Welcome to this week’s edition of the Wellsraven newsletter. Each week, we share compelling stories featuring Black people.

March 25, 2022

The pragmatism of police abolition

Police and students clash at the City College of New York, 1969.

Is abolishing police a logical solution for ending police violence?

Matthew Clair answers this and other significant questions surrounding abolition by way of his review of Derecka Purnell’s book Becoming Abolitionists.

Given the backlash against the defund movement — by both Republicans and Democrats — it’s important to lay out what abolition is.

Clair, writing for The Nation:

The abolition of police means more than simply the absence of policing or the end of police-perpetuated harm, she writes. Rather than a quixotic demand to disband police departments overnight, abolition is a careful and collective endeavor to build a world where police—and the reasons we believe we need policing—become obsolete.

Purnell’s views on abolition have evolved over the years. She at first was a proponent of reform, calling for more implicit-bias training, ending stop-and-frisk, putting body cameras on officers, banning choke holds, etc.

The same kinds of reform put forth by those who oppose reducing police budgets. Also, the same kinds of reform that have failed to end police violence.
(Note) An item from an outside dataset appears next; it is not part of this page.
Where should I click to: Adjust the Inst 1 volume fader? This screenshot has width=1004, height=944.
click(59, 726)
It became clear to Purnell that if countless attempts at police reform haven’t worked, the policing system itself is irrevocably broken and, as a result, should be done away with.

Clair:

“Policing was, and is, deeply connected to the control of land, labor, and people who threatened white supremacy,” Purnell writes. The excessive deaths of Black people, Latinx people, Indigenous people, disabled people, poor people, and queer people at the hands of police is, she argues, no accident; rather, it is a predictable outcome of an institution that seeks to control, and extract resources from, these very groups. With this diagnosis of the problems of policing in mind, abolition becomes the only solution.
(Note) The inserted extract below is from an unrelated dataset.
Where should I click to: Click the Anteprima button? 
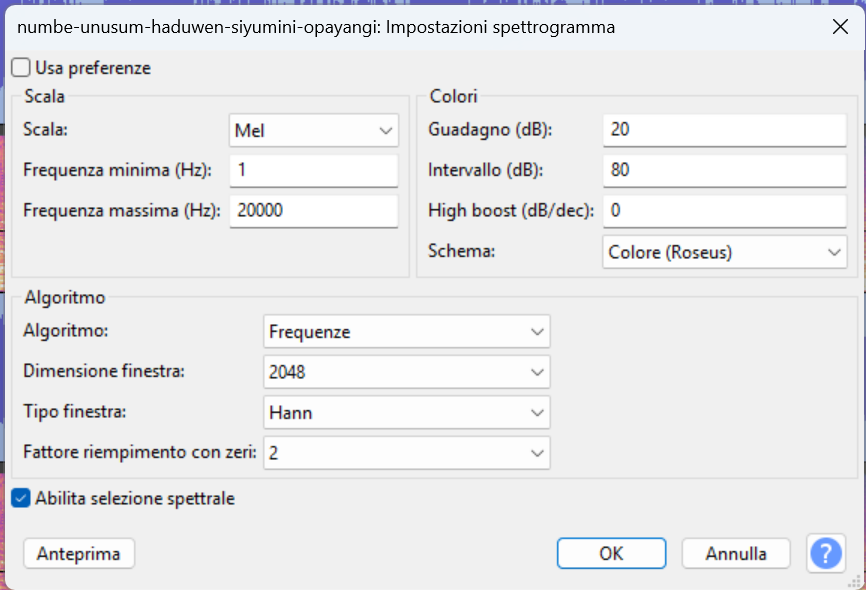pos(79,554)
Jackson tears up as Sen. Booker says she’s earned her historic Supreme Court nomination

Love this. After days of aggressive questioning for Judge Ketanji Brown Jackson during her Supreme Court confirmation hearings, Senator Cory Booker, the only Black senator on Judiciary Committee, uses his time (nearly 20 minutes) to defend and praise her.

Sen. Booker:

I wanna tell you, this is why I get emotional, I’m sorry, but you are a person who is so you are a person that is so much more than your race and gender — you are a Christian, you are a mom, you are an intellect, you love books — but for me I’m sorry, it’s hard for me not to look at you and see my mom, not to see my cousins, one of them who had to come here and sit behind you, she had to have your back. I see my ancestors and yours…Nobody is gonna steal that joy. You have earned this spot. You are worthy. You are a great American.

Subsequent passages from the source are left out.